«Je devais avoir six ans quand j’ai commencé le piano, mais ça m’a pris du temps avant de m’y adonner complètement», raconte Sirui Li. Même si le piano a toujours fait partie de sa vie, ce n’est qu’il y a un an qu’elle a décidé de se consacrer à sa passion en poursuivant des études universitaires en musique. Elle termine aujourd’hui sa première année de maîtrise en interprétation piano à la Faculté de musique de l’Université de Montréal.
De l’informatique à la musique, d’Edmonton à Montréal
Sirui Li a grandi à Edmonton. Ses parents, qui travaillent dans le domaine de l’informatique et des mathématiques, remarquent assez tôt l’intérêt de leur fille pour la musique. «Nous n’avions aucun artiste dans la famille, mais un de nos voisins avait un piano. Ma mère me disait que j’étais toujours heureuse lorsque je pianotais avec lui, et je chantais souvent», se rappelle-t-elle. Du piano-jouet au cours particulier, Sirui Li n’a ensuite jamais arrêté de jouer.

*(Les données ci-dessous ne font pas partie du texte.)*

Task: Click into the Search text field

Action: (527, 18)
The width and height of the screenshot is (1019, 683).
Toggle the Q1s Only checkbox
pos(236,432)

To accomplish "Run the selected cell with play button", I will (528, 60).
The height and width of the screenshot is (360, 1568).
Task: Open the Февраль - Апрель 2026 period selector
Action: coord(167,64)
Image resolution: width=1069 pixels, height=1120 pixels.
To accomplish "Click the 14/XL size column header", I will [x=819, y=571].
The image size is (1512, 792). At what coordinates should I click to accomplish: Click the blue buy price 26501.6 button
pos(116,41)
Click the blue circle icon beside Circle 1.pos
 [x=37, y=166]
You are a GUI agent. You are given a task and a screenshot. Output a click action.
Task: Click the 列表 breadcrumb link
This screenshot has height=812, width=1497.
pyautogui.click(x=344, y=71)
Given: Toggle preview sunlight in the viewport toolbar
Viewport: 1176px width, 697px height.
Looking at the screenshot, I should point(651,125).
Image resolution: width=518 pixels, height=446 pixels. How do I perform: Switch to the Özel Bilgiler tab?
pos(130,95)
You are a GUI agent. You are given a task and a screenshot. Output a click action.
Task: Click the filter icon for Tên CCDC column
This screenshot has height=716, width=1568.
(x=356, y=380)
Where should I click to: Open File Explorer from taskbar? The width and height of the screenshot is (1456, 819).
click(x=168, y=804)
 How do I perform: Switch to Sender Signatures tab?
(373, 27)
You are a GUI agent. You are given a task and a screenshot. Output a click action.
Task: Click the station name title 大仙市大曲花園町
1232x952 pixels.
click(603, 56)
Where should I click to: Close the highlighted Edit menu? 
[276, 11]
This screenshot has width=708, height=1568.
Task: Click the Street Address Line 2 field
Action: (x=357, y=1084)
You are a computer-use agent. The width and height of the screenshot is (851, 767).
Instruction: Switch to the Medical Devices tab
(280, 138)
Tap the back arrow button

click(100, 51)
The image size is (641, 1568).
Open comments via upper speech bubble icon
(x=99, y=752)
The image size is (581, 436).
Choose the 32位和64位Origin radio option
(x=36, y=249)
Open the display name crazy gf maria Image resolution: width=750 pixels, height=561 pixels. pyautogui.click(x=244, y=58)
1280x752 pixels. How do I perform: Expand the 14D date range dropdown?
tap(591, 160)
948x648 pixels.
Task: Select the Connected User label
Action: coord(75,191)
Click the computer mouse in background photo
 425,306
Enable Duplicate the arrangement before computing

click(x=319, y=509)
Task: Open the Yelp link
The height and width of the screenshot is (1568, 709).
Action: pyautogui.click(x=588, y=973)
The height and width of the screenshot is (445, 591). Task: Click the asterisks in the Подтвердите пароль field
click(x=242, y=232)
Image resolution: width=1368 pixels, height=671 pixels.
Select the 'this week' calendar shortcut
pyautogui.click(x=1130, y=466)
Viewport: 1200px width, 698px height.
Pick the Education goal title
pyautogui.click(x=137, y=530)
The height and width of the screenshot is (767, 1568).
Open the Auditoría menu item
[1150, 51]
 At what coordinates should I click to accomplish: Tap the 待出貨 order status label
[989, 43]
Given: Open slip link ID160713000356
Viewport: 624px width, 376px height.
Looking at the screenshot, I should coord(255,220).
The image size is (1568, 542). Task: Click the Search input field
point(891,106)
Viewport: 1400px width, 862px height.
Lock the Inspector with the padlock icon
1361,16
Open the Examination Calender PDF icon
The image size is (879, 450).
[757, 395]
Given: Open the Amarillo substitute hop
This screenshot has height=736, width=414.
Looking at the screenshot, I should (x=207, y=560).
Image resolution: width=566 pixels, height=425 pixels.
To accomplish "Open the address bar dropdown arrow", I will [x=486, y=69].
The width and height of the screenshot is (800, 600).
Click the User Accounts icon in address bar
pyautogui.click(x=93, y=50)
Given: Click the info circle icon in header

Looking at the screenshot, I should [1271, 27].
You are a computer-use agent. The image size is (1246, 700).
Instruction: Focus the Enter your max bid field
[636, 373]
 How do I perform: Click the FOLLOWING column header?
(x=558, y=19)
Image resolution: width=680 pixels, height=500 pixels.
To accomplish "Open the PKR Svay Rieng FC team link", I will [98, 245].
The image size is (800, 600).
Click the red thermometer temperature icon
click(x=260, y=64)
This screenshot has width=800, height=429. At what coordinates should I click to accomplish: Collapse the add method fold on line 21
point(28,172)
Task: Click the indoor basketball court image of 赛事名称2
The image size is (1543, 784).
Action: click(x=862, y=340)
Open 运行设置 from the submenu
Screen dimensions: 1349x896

Puis la famille déménage à Montréal. La jeune fille s’inscrit au baccalauréat en informatique à l’Université McGill. Elle suit quatre cours au lieu de cinq pour pouvoir continuer le piano.
Son baccalauréat en poche, elle se tourne vers la musique pour la maîtrise. «J’avais choisi l’informatique parce qu’à 15 ans je ne savais pas vraiment ce que j’allais faire plus tard et je trouvais que des études en sciences me donneraient une bonne culture générale et des habiletés à résoudre des problèmes. Mais la musique est beaucoup plus intuitive pour moi et, surtout, elle me tient davantage à cœur», note-t-elle. Depuis son entrée à l’UdeM, elle peut enfin mettre tout le temps dont elle rêvait dans l’étude de son instrument.
Des mentors importants
Dès son arrivée à Montréal, Sirui Li suit des cours particuliers avec Jean Saulnier et Charles Richard-Hamelin, des pianistes renommés tous deux professeurs à la Faculté de musique de l’UdeM. «Ils m’avaient été recommandés par mon professeur à Edmonton [le pianiste classique et professeur de l’Université de l’Alberta Jacques Després]», poursuit-elle.
Jean Saulnier et Charles Richard-Hamelin continuent à enseigner et à mentorer la jeune pianiste. Même si elle est amatrice de jazz comme de heavy métal, elle choisit de s’inscrire à la maîtrise en piano classique. «C’est la musique que je préfère interpréter et qui m’impressionne le plus», dit celle qui aime improviser et composer à l’occasion.
Sirui Li a remporté le Prix d’Europe 2026 en juin, un prix offert par l’Académie de musique du Québec depuis 1911. «C’est quelque chose! Ça vient aussi avec un important soutien financier», confie-t-elle. En plus d’une bourse de 50 000 $ qu’elle pourra utiliser pour étudier à l’étranger, ce prix lui a valu une invitation à se produire comme soliste avec l’Orchestre symphonique des jeunes de Montréal.
Elle figure aussi sur la liste 2026 des «30 under 30» de la CBC, qui chaque été sélectionne 30 musiciens classiques prometteurs de moins de 30 ans. «Ça m’offre une grande visibilité, ce qui vient avec d’autres occasions de pratiquer mon art», souligne-t-elle.
Consciente de la chance d’avoir eu d’excellents mentors, Sirui Li espère continuer longtemps à faire ce qu’elle aime le plus: de la musique.